Alaska’s winter darkness can almost drive a person insane. That’s a commonplace, but I could tell from one visit to Anchorage, its absence of true darkness in June might do it too.

I stepped out of a bookstore, a bit too cutely called “The Title Wave,” where I’d bought a book and a copy of the daily paper. I’d skimmed through articles about brawls erupting over fishing spots, even within city limits.  It was king salmon season. One fellow had yanked a brute from the Eagle River the day before, having cast from his pickup’s tailgate in an asphalt lot. The newspaper photo showed the lucky fisherman’s face looking wilder than the 40-pound catch he flaunted.

I loitered for a few moments on the sidewalk. The bars were busy on Saturday, but then they’d been busy all week. I squinted at a pocket park across the street, where a circle of drunks with brown-bagged jugs were gathered, muttering curses like monks unhinged, their eyes cast down, as if watching the progress of ants at their feet. Or worms.

I felt a sudden tap on my shoulder. A slight, bespectacled person stood there, a Japanese man, I guessed. He carefully took off his glasses, then traced the letters on my chest. I was wearing a ratty T-shirt that read Sewanee. Where did I get that piece of clothing? Search me. That sun dazed the town. Not a thing made sense, it seemed.

The stranger whispered, “Sewanee.” Something, perhaps his accent, kept me from dismissing him as just one more local crackpot. “What is that? he asked.

I guardedly answered, “A college.”

A truck roared by, two men in back, all whoops and maniacal laughter. One waved a pint, and his partner held up his trophy salmon. My new friend scowled at the racket, but I curbed my impulse to judge the revelers. Who am I to censure joy? What’s more, the book I’d bought was all about aging well: according to the jacket copy, calm and resistance to facile judgment are crucial.

“Did you go to that college?” the man asked.

When I answered no, he persisted: “You’re educated, though.

I felt caught in some state between vanity and shame. What had I shown that gave me away? I didn’t want to be singled out about anything. I was thousands of miles from home, and I believed, however oddly, that keeping my anonymity was a requisite for getting back.

Given information.
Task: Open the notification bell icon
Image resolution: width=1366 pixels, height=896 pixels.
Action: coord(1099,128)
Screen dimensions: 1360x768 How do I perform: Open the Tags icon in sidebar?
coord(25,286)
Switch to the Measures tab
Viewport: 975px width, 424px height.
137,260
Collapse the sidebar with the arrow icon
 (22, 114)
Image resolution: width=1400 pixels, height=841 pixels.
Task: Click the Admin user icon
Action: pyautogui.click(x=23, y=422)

Directives.
a - In the Anchorage essay, list every question the narrator poses in the narration, not counting anything spoken in quoted dialogue.
b - Copy everything in the Anchorage essay from "A truck roared" down to "for getting back.", renaming "salmon" as "trout".
The material plays no part in this.

Solutions to the exercise.
a -
- Where did I get that piece of clothing?
- Who am I to censure joy?
- What had I shown that gave me away?

b -
A truck roared by, two men in back, all whoops and maniacal laughter. One waved a pint, and his partner held up his trophy trout. My new friend scowled at the racket, but I curbed my impulse to judge the revelers. Who am I to censure joy? What’s more, the book I’d bought was all about aging well: according to the jacket copy, calm and resistance to facile judgment are crucial.

“Did you go to that college?” the man asked.

When I answered no, he persisted: “You’re educated, though.

I felt caught in some state between vanity and shame. What had I shown that gave me away? I didn’t want to be singled out about anything. I was thousands of miles from home, and I believed, however oddly, that keeping my anonymity was a requisite for getting back.